Não por acaso a coreógrafa Renata Mello assina direção dessa nova montagem que contou com o apoio do Programa Municipal de Fomento à Dança. A cenografia, uma árvore de metal com base feita de sucata, é elemento fundamental nesse espetáculo que aborda, desde o título, o contraponto entre o mundo civilizado e o selvagem, entre razão e instinto. Do tronco dessa árvore saem os mais diferentes objetos e, mais ainda, ela se transforma ora em barco, ora em tanque de guerra, ora em acolhedora casa. Dessa matriz, metáfora da natureza, brota toda a vida cênica. Feita de ferro, sendo árvore, expressa o que funda o espetáculo: é um híbrido, a um só tempo construção e natureza.

O mesmo hibridismo perpassa a trilha sonora de Claudia Dorei, que mescla base contemporânea com sons tribais, som de água, de flauta. "Nós somos assim, bichos civilizados", diz Ziza Brisola, atriz fundadora do grupo, que divide o palco com Patrícia Rizzi e Natália Presser. "Eu acabo de ter filho e no momento do parto senti mais do que nunca como somos animais."

A dramaturgia desse espetáculo sem palavras, assinada por Paulo Rogério Lopes, baseia-se numa linha evolutiva que vai desde os primeiros hominídeos à urbanidade atual.

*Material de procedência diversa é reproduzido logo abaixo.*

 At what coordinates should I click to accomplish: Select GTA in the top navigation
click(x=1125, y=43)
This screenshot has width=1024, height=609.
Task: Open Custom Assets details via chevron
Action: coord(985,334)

Claro, há uma leitura crítica dessa trajetória cujo risco está na idealização do chamado mundo primitivo. "Tal equívoco não cometemos porque tínhamos consciência desse perigo desde o início", diz a diretora Renata Mello. Quanto ao aspecto crítico, a trupe sublinha o custo da razão, o que faz em sua linguagem cênica, por exemplo, explorando a dificuldade física de alcançar a pose de O Pensador, de Rodin. "Observe que o corpo está retorcido, não é uma posição relaxada, seu braço direito está apoiado no joelho esquerdo", diz Ziza.

A trupe traduz no corpo, na dificuldade de se chegar a essa imagem, os paradoxos da razão. A jaula é símbolo de civilização abordado em suas variantes. "O homem criou abrigos, cercas, muros e tornou-se prisioneiro. Não são só os condomínios. Qualquer casa de periferia tem grades", diz Renata. A inteligência, que levou a espécie humana a superar sua fragilidade diante das feras, não a livrou do medo. O mundo civilizado ainda é ameaçador. Mas pode ser pensado com arte. Aos sábados e domingos no Sesc Santana (tel.: 2971-8700). Ingressos a R$ 10. Até 6 de dezembro.